──────── Bereitgestellter Text

Zukünftige Missionen könnten sich für das Wasser interessieren

Die Forscher berichten auch im Fachmagazin "Nature Astronomy " über ihre Entdeckung. Dort hatte man das entsprechende Manuskript bereits im vergangenen November erhalten, aber erst jetzt veröffentlicht. Möglicherweise gab es Überarbeitungswünsche durch die wissenschaftlichen Gutachter der Zeitschrift. Der Artikel berichtet nun von Wassermolekülen, die in winzigen Glaskügelchen und zwischen den Körnern des Mondstaubs eingeschlossen sind. Die Konzentration der Moleküle ist niedrig - 100 bis 400 von ihnen kommen auf eine Million andere Moleküle auf der Oberfläche. Und doch: Das Wasser ist da, auch bei Temperaturen von bis zu 120 Grad Celsius.

────────────────
──────── Ausgangsmaterial

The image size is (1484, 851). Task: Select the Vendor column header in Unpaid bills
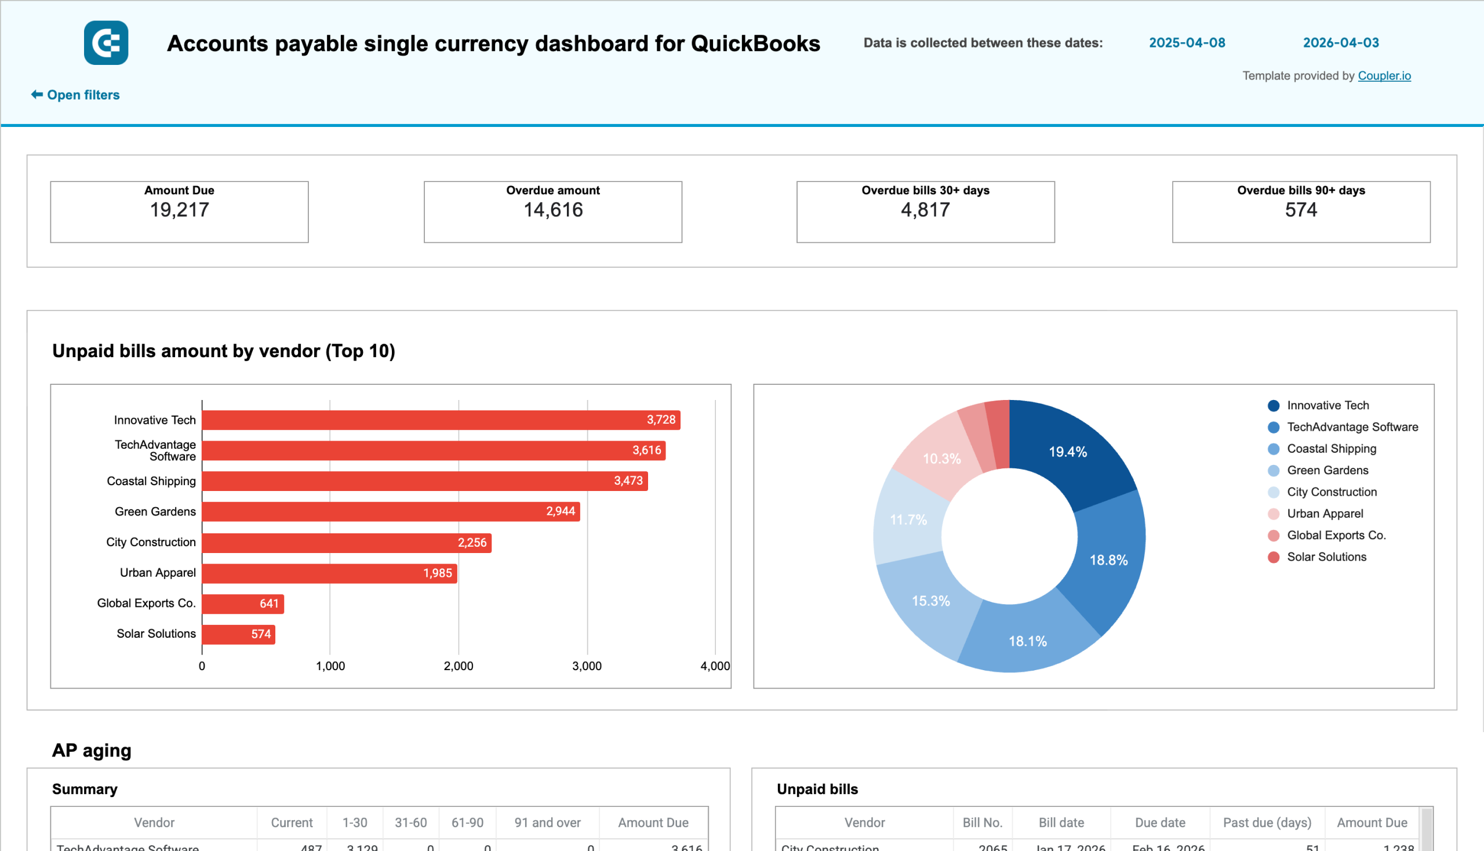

────────────────

Kurze Aufgabe: Setzen Sie den Text über das Wasser auf dem Mond im Anschluss an seinen letzten Satz fort.

Lösung:
"Die Menge an Wasser, die 'Sofia' entdeckt hat, entspricht etwa dem Inhalt einer 0,33-Liter-Getränkedose, verteilt über die Oberfläche eines Fußballfeldes", erklärt Alessandra Roy, "Sofia"-Projektwissenschaftlerin im DLR Raumfahrtmanagement, die nicht an Honniballs Forschungen beteiligt war. "Der Mond bleibt damit trockener als die Wüsten auf der Erde, aber die gefundene Wassermenge könnte immer noch wichtig für zukünftige astronautische Weltraummissionen werden."

"Wir wissen noch nicht, ob wir es als Ressource nutzen können, aber das Wissen über das Wasser auf dem Mond ist der Schlüssel für unsere 'Artemis'-Erkundungspläne", twitterte Nasa-Chef Jim Bridenstine zur Verkündung der Ergebnisse.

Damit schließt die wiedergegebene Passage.